Monday, April 18, 2016

Scenic views of my ancestral homelands

I used to commute to work by bike, from my home in Queens, through Brooklyn, and into Manhattan, a route which took me across the Greenpoint Avenue Bridge. This bridge separated the two most harrowing parts of my commute, connecting a poorly marked bike lane and heavy truck traffic with no bike line, heavy truck traffic, and an excess of double parking. The bridge itself has no bike lanes, and the incline is enough that once you've crested the hill on a bike, you're pretty invisible to cars coming up behind you. As a result, I usually walked my bike on the sidewalk, and took advantage of the delay to take in the scenery.

Newtown Creek from Greenpoint Avenue Bridge 02
Newtown Creek from Greenpoint Avenue Bridge 02
Postdlf from w [GFDL ( or CC-BY-SA-3.0 (], via Wikimedia Commons

Newtown Creek Wastewater Treatment Plant
By Jim.henderson (Own work) [Public domain], via Wikimedia Commons
Inspiring, isn't it? It's not exactly the most picturesque part of Brooklyn, and certainly bears little relationship to Park Slope's brownstones or Williamsburg's trendy boutiques. And yet it never failed to move me, on some level. This industrial Brooklyn is my Brooklyn, my ancestors' Brooklyn. They didn't live in Greenpoint, of course; they lived in Red Hook. But here on the Newtown Creek in Greenpoint is where I felt the most connection to the gritty, industrial Brooklyn that they would have experienced.

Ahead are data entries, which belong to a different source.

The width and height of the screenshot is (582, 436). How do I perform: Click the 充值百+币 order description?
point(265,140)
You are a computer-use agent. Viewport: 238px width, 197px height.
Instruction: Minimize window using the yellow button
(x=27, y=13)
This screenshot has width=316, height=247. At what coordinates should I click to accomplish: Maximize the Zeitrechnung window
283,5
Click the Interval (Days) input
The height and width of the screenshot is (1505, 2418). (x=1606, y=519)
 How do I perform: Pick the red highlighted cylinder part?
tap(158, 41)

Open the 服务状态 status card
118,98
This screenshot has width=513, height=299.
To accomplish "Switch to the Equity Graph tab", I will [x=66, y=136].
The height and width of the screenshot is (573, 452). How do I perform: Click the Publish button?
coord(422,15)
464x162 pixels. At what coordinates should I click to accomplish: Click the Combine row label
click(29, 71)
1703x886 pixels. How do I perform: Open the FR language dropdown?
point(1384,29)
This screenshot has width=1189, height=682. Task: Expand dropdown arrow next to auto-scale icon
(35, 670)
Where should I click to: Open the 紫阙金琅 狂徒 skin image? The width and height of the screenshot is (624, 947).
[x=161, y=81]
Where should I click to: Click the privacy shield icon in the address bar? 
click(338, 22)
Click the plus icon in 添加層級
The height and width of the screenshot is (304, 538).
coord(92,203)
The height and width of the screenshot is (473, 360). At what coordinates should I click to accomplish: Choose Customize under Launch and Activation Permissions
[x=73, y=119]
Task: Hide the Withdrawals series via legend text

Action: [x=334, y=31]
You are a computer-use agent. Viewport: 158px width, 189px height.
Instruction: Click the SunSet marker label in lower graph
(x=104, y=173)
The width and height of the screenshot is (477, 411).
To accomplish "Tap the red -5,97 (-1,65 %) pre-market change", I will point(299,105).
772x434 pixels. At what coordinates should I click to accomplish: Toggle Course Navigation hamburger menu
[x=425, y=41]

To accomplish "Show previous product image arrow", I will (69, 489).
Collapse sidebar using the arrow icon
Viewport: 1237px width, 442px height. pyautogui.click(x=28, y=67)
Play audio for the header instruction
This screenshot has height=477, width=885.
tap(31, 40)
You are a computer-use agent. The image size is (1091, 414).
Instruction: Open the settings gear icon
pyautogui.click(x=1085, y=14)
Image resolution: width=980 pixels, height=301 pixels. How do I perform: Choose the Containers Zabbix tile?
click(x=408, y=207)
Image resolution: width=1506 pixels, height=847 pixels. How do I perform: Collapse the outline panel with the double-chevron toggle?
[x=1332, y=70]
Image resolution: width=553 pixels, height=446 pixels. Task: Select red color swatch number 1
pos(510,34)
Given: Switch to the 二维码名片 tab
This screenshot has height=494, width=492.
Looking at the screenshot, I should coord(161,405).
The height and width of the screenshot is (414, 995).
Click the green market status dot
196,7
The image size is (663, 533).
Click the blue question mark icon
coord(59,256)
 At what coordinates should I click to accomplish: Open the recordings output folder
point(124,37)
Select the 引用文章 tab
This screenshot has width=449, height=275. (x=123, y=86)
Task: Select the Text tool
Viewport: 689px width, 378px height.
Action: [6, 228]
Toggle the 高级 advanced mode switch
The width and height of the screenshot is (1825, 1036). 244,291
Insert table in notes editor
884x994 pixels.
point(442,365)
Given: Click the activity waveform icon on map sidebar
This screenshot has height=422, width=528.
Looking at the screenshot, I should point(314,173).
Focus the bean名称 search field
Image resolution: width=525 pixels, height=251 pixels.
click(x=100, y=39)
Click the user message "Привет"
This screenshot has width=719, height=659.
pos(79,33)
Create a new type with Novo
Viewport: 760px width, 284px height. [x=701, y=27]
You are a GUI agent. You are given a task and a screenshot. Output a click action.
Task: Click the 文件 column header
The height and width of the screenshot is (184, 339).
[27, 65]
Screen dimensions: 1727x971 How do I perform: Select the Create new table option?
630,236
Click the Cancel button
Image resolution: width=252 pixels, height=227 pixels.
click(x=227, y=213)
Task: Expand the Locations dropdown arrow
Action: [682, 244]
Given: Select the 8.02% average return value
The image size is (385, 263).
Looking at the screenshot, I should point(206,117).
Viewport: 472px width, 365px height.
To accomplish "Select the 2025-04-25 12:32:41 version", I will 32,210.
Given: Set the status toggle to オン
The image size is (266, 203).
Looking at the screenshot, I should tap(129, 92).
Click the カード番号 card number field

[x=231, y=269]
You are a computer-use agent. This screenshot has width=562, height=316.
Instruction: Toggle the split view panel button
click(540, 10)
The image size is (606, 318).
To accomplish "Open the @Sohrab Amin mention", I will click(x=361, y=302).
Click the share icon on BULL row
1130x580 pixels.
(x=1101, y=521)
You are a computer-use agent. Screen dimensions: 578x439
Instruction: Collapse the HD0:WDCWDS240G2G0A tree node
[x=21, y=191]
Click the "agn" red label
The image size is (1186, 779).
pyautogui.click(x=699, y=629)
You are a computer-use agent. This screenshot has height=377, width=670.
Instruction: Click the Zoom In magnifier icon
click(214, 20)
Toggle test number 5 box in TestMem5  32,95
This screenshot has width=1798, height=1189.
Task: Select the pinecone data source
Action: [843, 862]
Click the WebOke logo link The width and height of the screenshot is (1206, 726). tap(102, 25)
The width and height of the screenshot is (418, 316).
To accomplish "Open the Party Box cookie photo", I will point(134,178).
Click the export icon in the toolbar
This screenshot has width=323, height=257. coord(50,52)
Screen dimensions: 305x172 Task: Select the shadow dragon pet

I was once out with friends in Brooklyn Heights, and as we walked past the building that had been the Hotel St. George, I mentioned that it was where my grandparents had been married. A Brooklynite friend asked me, slightly exasperated, "Seriously Kathleen, why don't you live in Brooklyn?" As nice as it is to walk past the place where my grandparents were married, though, those special-event, one-of-a-kind locations are not what connect me the most to my family history. It's there on the Newtown Creek, where I wouldn't dare touch the water. It's when I got stuck in growing lines of automotive and bicycle traffic as they raised the Greenpoint Avenue drawbridge to let some industrial, waste-bearing barge pass beneath. It's the sight of sewage treatment plants, shipping containers, and storage warehouses that line both sides of the creek. These are today's equivalents of the shipyards and grain elevators that employed my Mulvaney and Toner ancestors along the Red Hook waterfront, the modern counterparts to the industry that would have been the backdrop to their daily lives, and these are the elements that make me feel the closest to them.